Manfred Lau and James Kuffner [2][3] have done some work on behavior modeling and planning for multiple virtual agents. Their planner searches in behavior FSM for appropriate behavior which the agent can perform to achieve desired goal ultimately. However the output behavior sequences do not account for agent interaction and may not applicable to dense environment.

Some recent works employ empirical data or examples observed in real world to build the behavior model [4][5].

Pelechano et al. [6] builds a HiDAC (High-Density Autonomous Crowds) system addresses the problem of simulating high-density crowds of autonomous agents moving in a natural manner in dynamically changing virtual environments.

Motion graph proves to be effective in synthesizing realistic motion continuously for single character. The similar idea also works in crowd simulation according to Mankyu et al[7]. In their work, a fast path planner based on probabilistic roadmaps is used to navigate characters through complex environments while motion graph is constructed to represent the space of possible actions and search algorithms is used to generate motion.

 

 

Goals

 

 

1. The human motion generated for the agent should be visually appealing and natural-looking. By natural-looking it means the character animation created for the agents not only is realistic (no foot-skating, joint-flipping etc.) but also conforms to normal behaviors human beings usually perform under simulated scenarios.

2. Especially in dense crowd simulation the interaction between agents might be of more importance when viewer watching the simulation.

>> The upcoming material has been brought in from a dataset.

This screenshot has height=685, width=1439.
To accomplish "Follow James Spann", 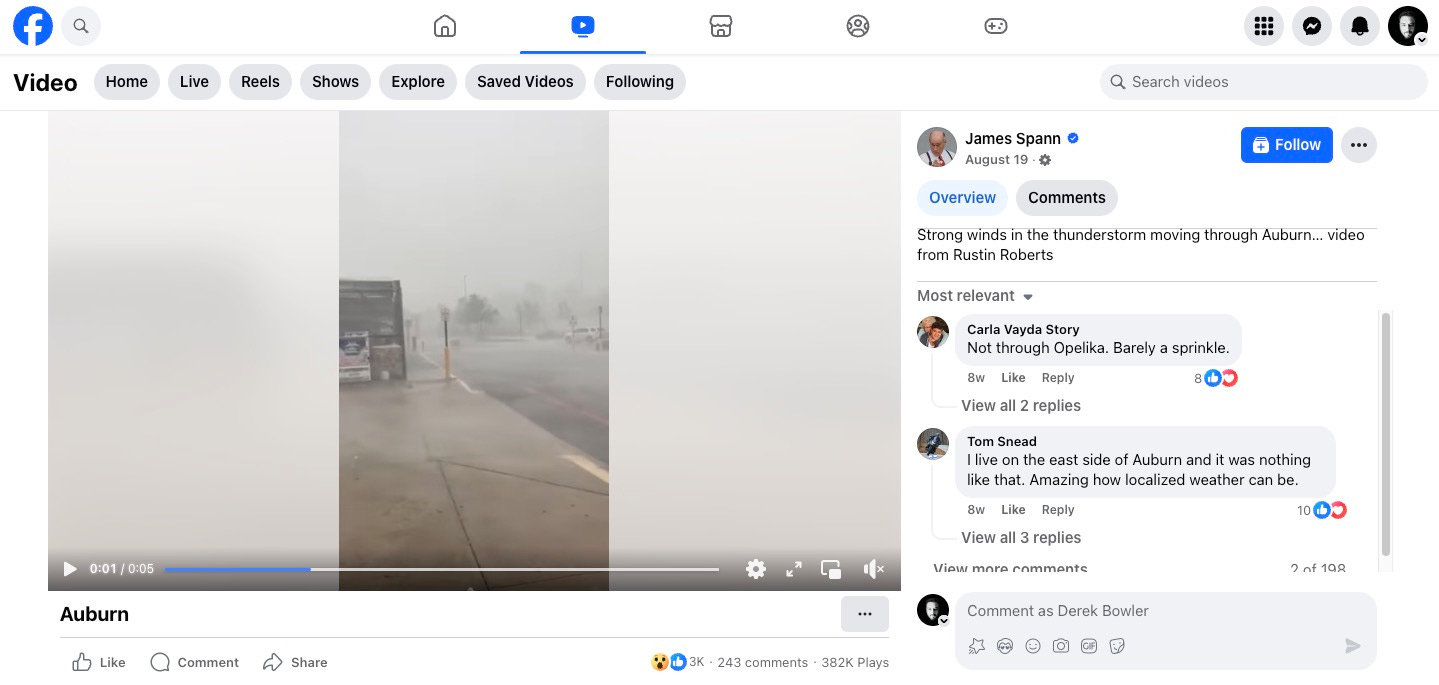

3. The motion synthesis process can be realized in real time or at least with reasonable frame rate if delay in motion synthesis occurs during simulation.

 

 

Reference

 

 

[1] Reciprocal Velocity Obstacles for Real-Time Multi-Agent Planning. Jur van den Berg, Ming Lin, Dinesh Manocha. Technical Report, Department of Computer Science, UNC

[2] Precomputed search trees: Planning for interactive goal-driven animation. M. Lau and J.J. Kuffner. SCA 2006

[3] Behavior planning for character animation. M. Lau and J. Kuffner. SCA 2005

[4] Crowds by Example. Alon Lerner and Yiorgos Chrysanthou and Dani Lischinski. Eurographics 2007

[5] Group Behavior from Video: A Data-driven Approach to Crowd Simulation. Kang Hoon Lee, Myung Geol Choi, Qyoun Hong and Jehee Lee, SCA 2007.

[6] Controlling Individual Agents in High-Density Crowd Simulation. N. Pelechano, J.M. Allbeck and N.I. Badler. SCA 2007

[7] Fast and Accurate Goal-Directed Motion Synthesis for Crowds. Mankyu Sung, Locas Kovar, and Michael Gleicher. SCA 2005.